# Start of Source records

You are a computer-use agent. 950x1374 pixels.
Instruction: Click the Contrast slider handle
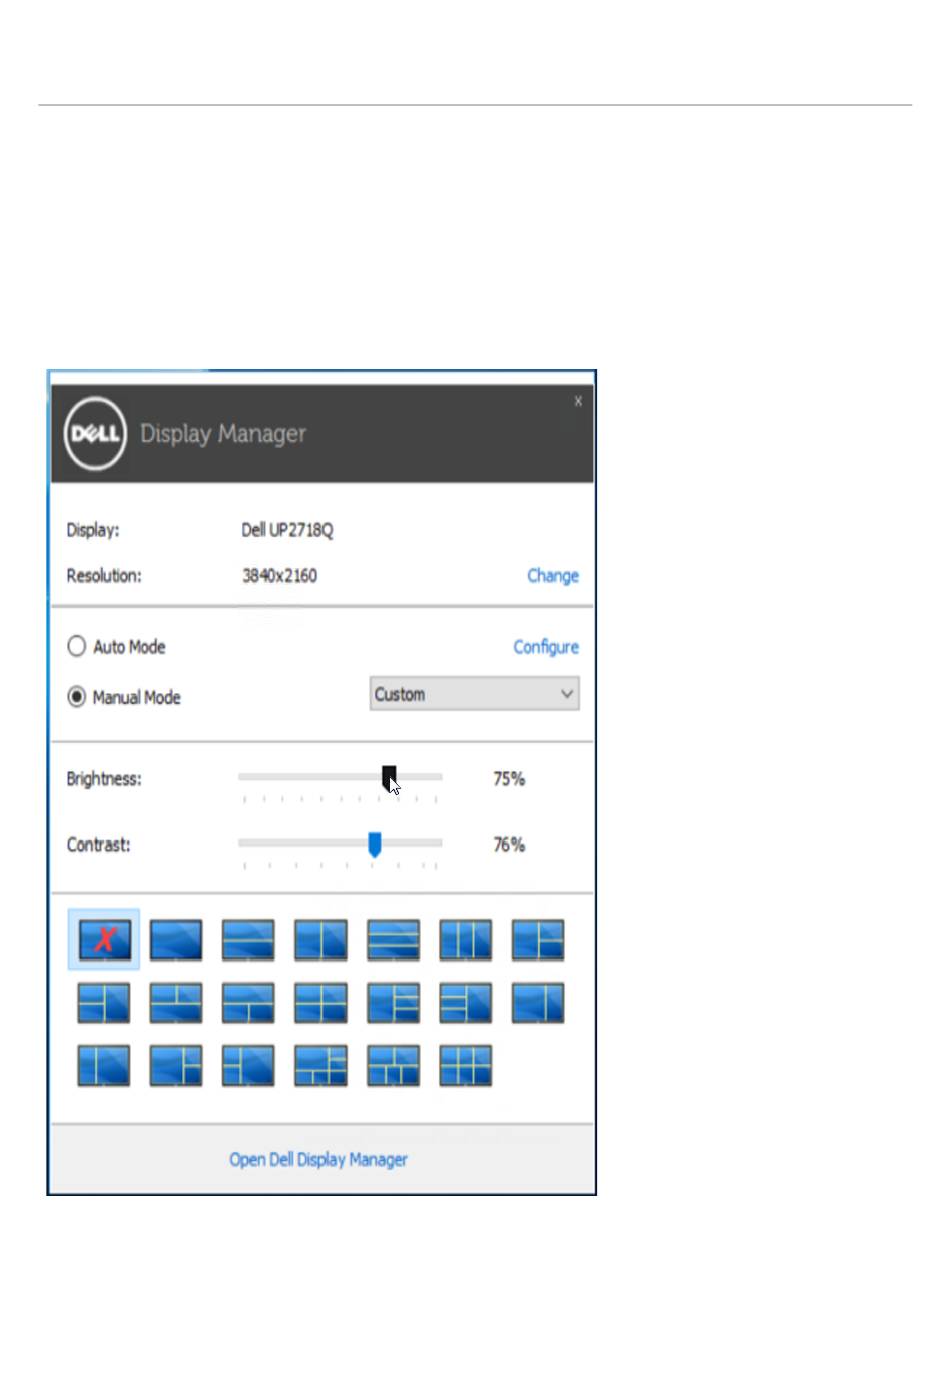click(x=374, y=844)
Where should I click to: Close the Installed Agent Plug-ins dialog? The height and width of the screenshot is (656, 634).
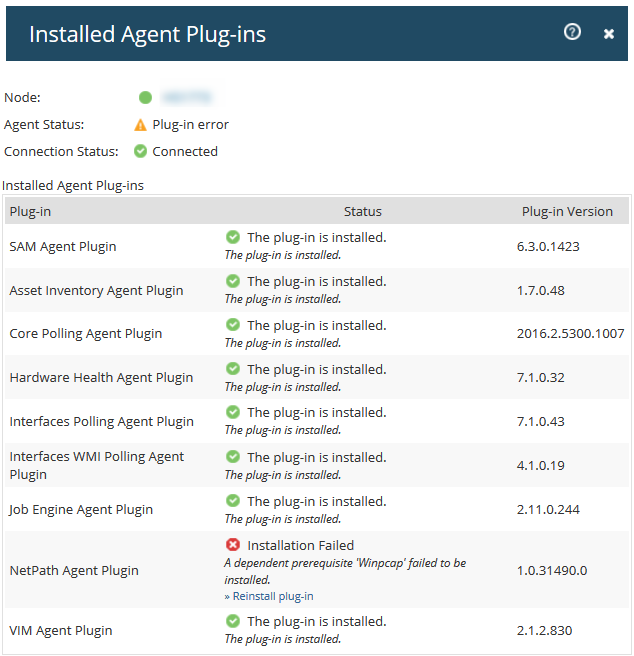tap(608, 34)
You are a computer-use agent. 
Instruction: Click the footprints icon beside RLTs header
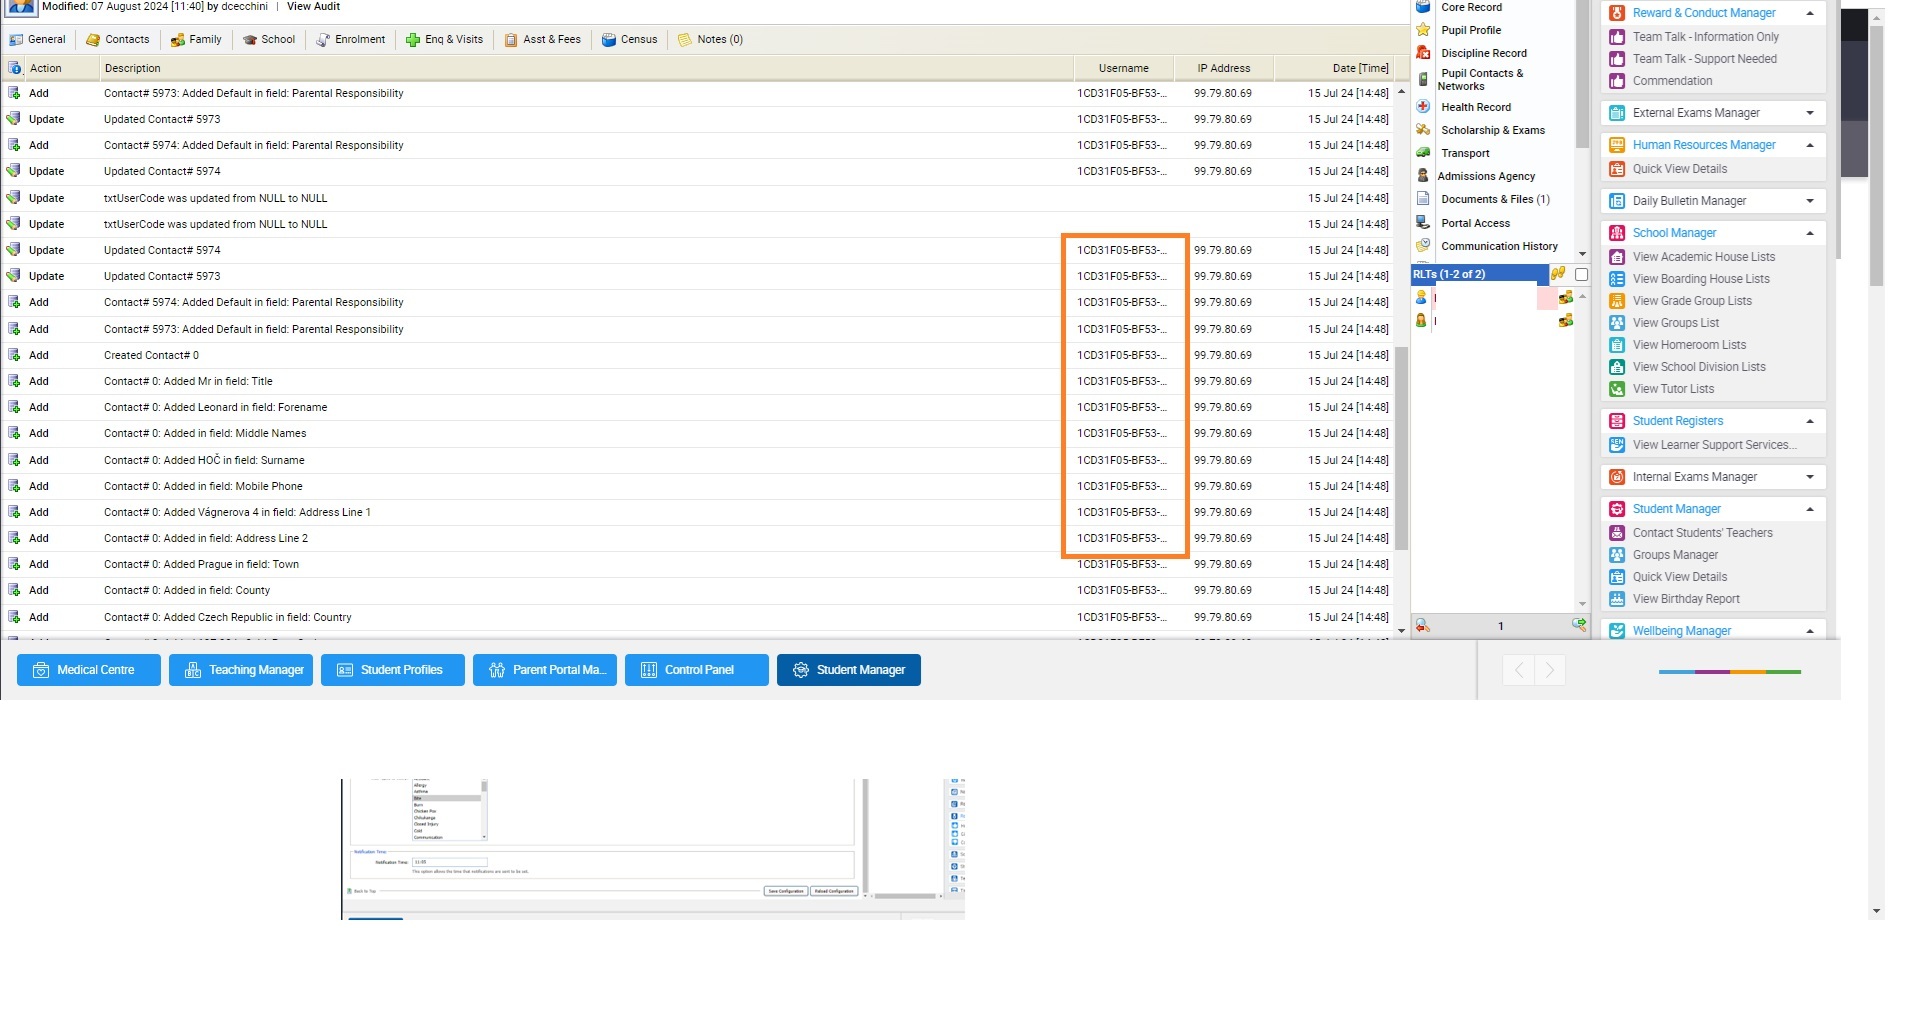pos(1558,274)

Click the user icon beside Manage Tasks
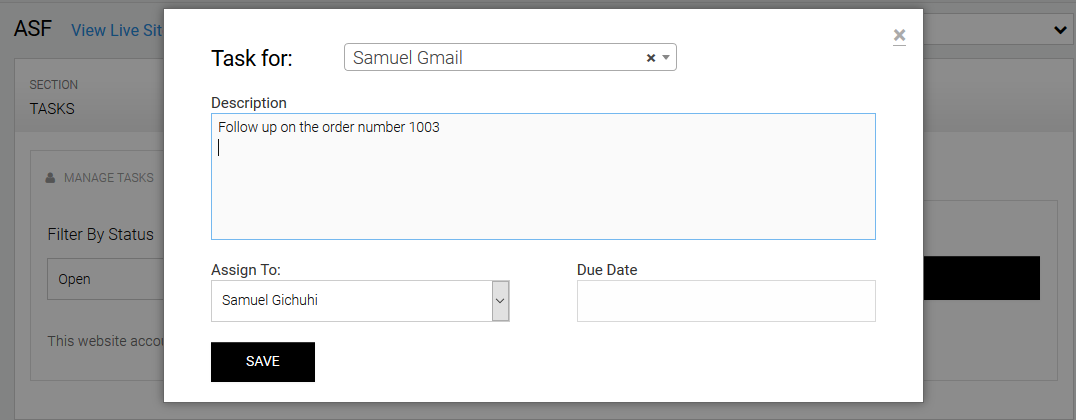pyautogui.click(x=50, y=178)
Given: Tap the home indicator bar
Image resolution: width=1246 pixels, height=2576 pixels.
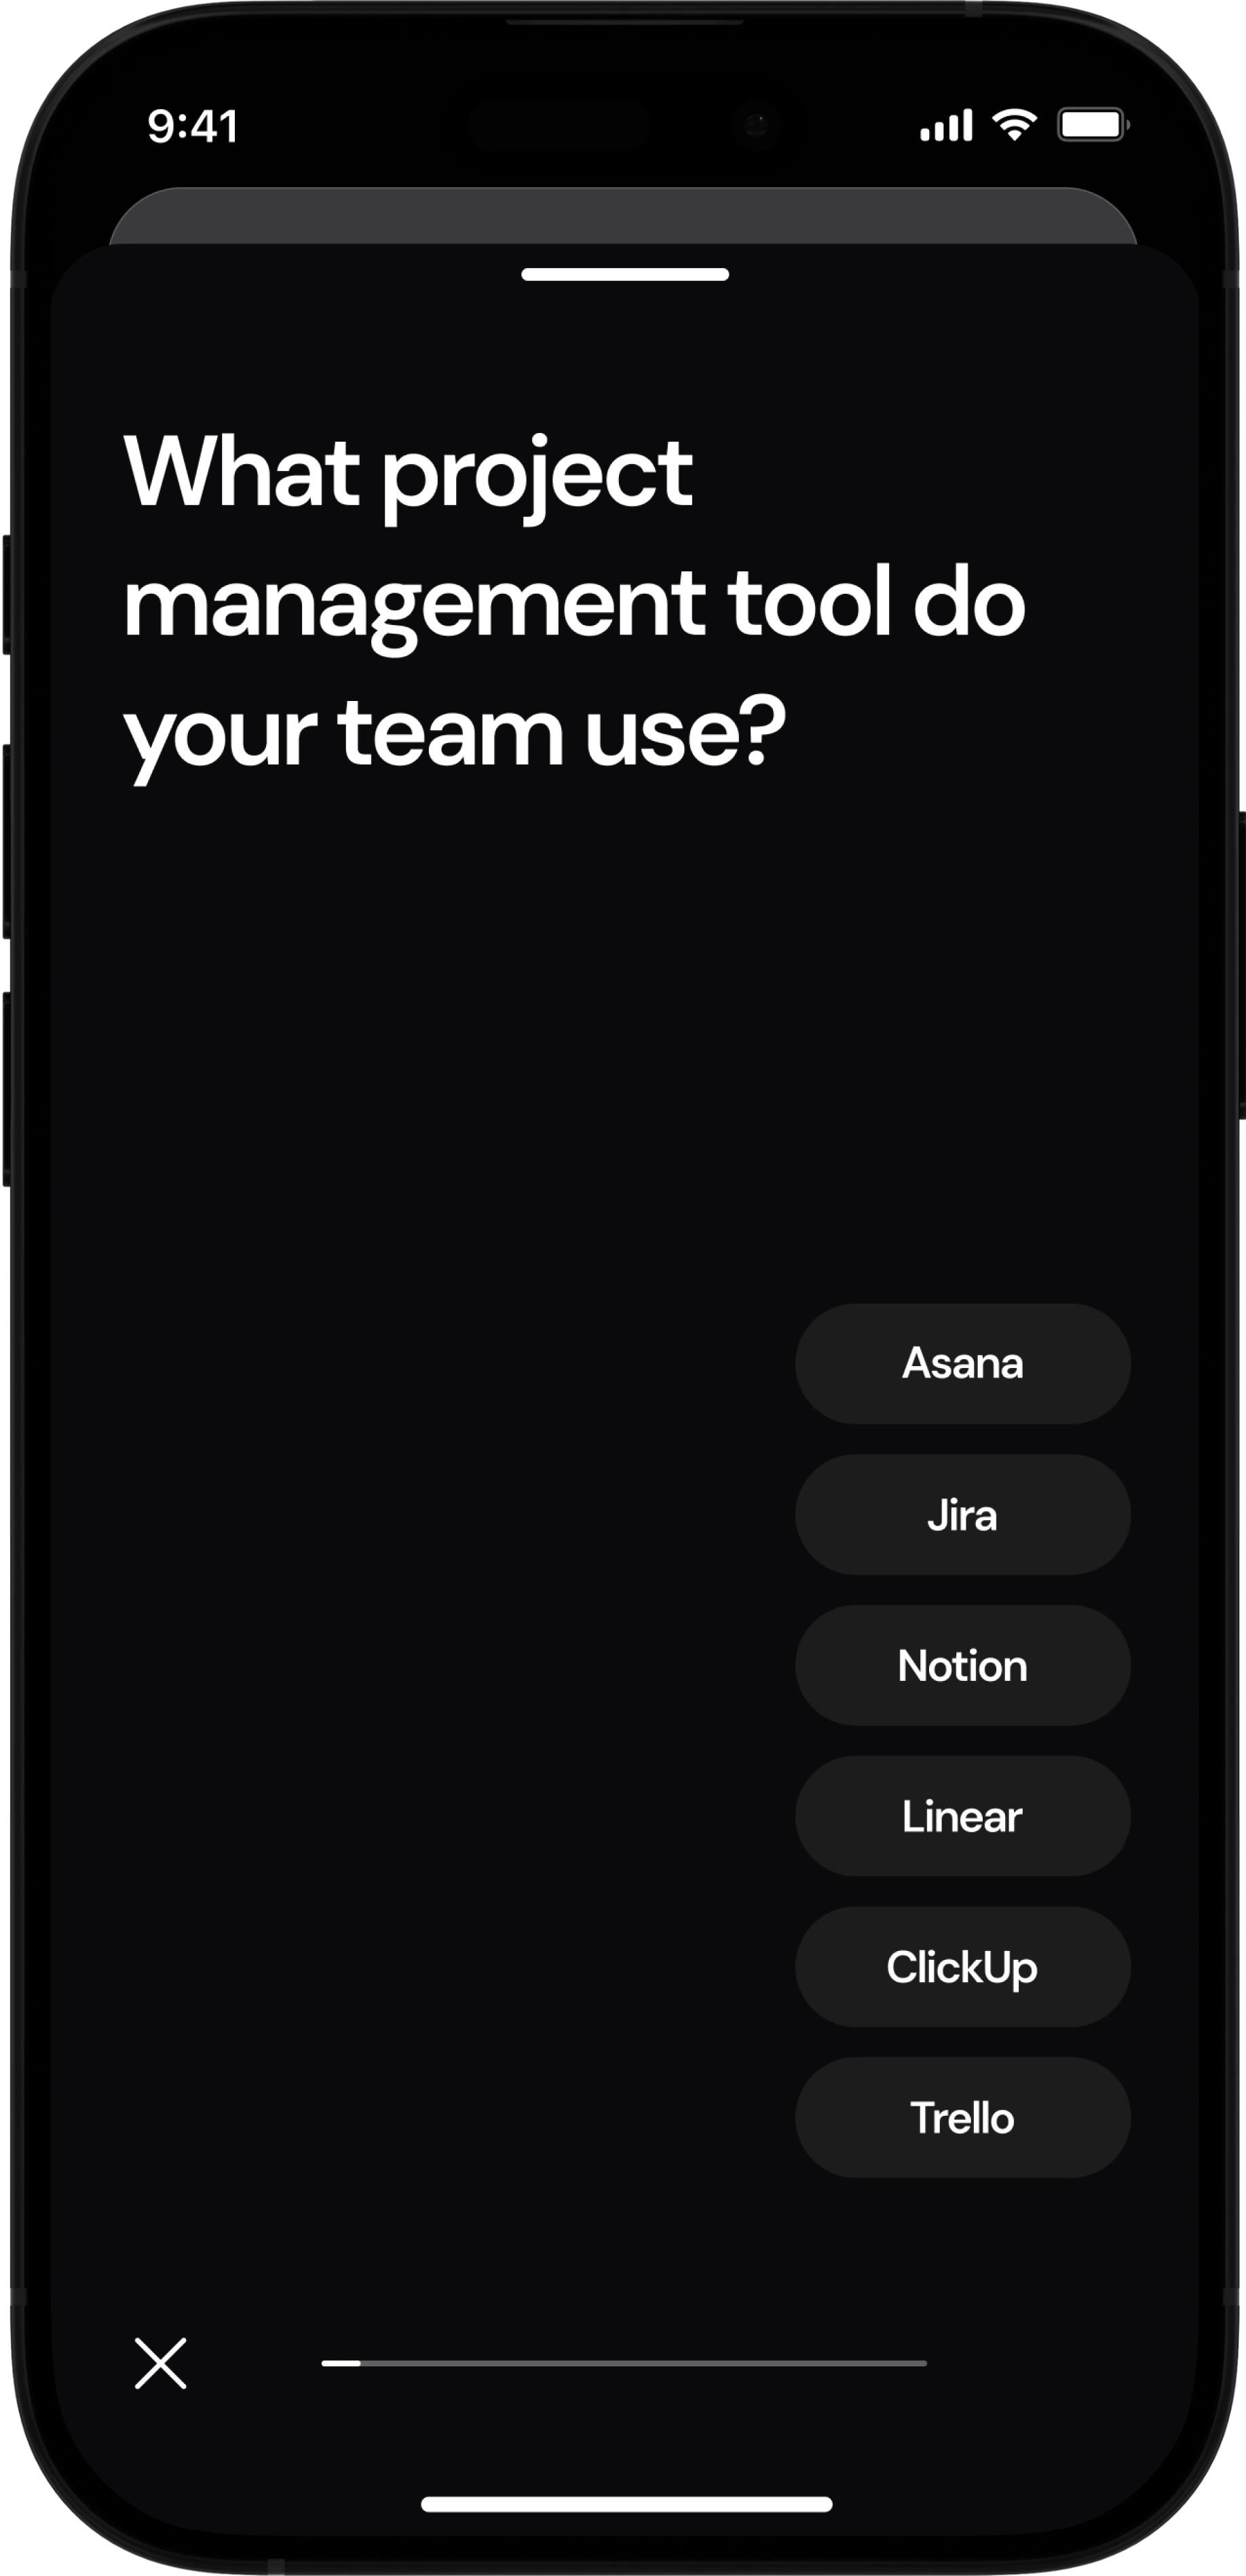Looking at the screenshot, I should [x=626, y=2504].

# End of Source records

**Exercise directions**
Which lines in the data above contain the string "pixels", with case counting? Copy each of those lines.

**Output of the task**
You are a computer-use agent. 950x1374 pixels.
Image resolution: width=1246 pixels, height=2576 pixels.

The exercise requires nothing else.